Mozilla has slapped a “high severity” rating on an unpatched Firefox vulnerability that could let hackers steal session cookies — and sensitive user information — from Web surfers.
Mozilla security chief Window Snyder (left) confirmed the issue in a blog entry late Tuesday, warning that Firefox users who have installed “flat” That packed add-ons (browser extensions) are at risk.
The flaw was originally reported as a low-risk information disclosure issue that could help with pre-attack reconnaissance, but Snyder’s latest update confirms the risk is much higher.
“An attacker can use this vulnerability to collect session information, including session cookies and session history,” Snyder said.
[ SEE: Do You Know What’s Leaking Out of Firefox? ]

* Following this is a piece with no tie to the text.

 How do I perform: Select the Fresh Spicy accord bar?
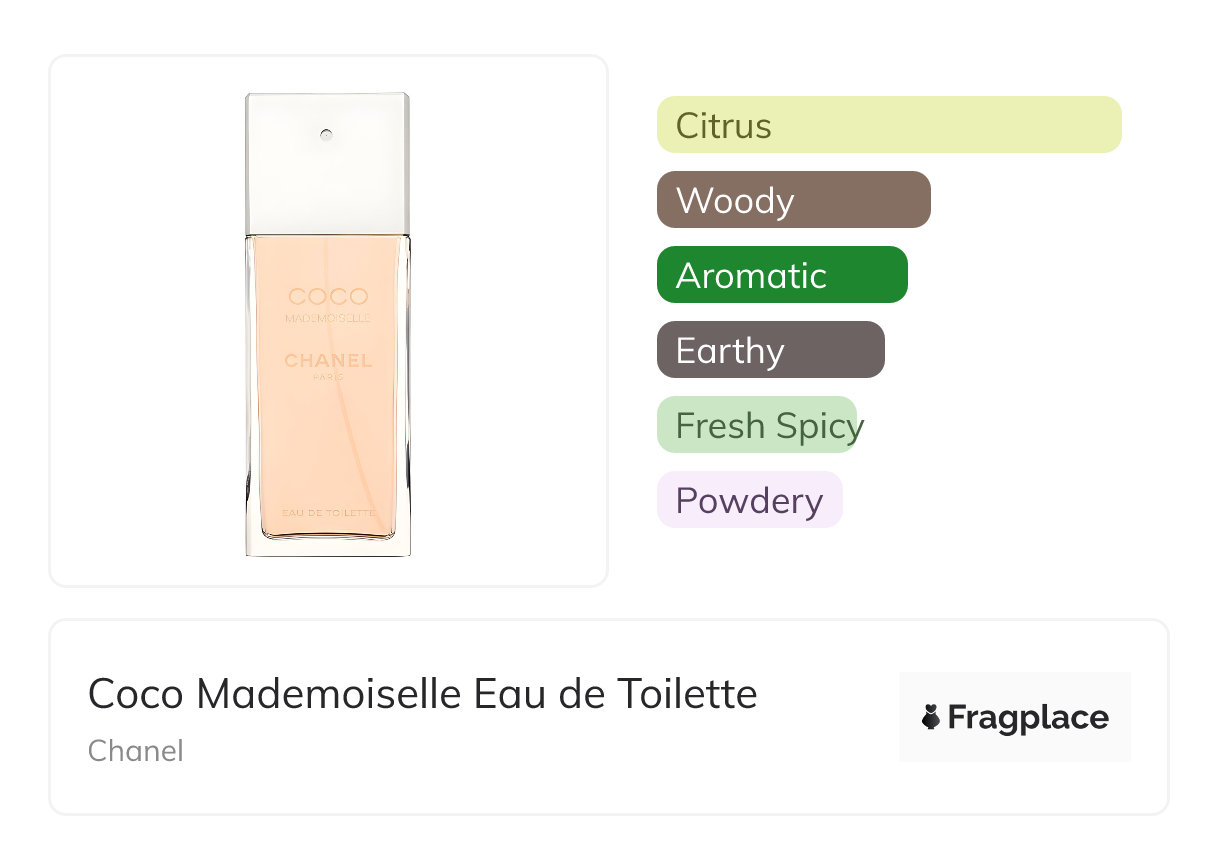coord(757,425)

Stolen cookies and session information could eventually lead to a complete hijack of things such as Gmail accounts, Amazon.com and eBay credentials, and other sensitive Web-based accounts.
Although Firefox is not vulnerable by default (only users who have installed “flat” packed add-ons are at risk), this partial list of vulnerable Firefox extensions is very, very long.
It includes popular add-ons like Greasemonkey, Download Statusbar, Finjan Secure Browsing and YouTube It.
“If you are an author of any of these add-ons, please release an update to your add-on that uses .jar packaging,” Snyder added.
Mozilla plans to ship Firefox 2.0.0.12 very soon — possibly by the end of this week — to patch this vulnerability.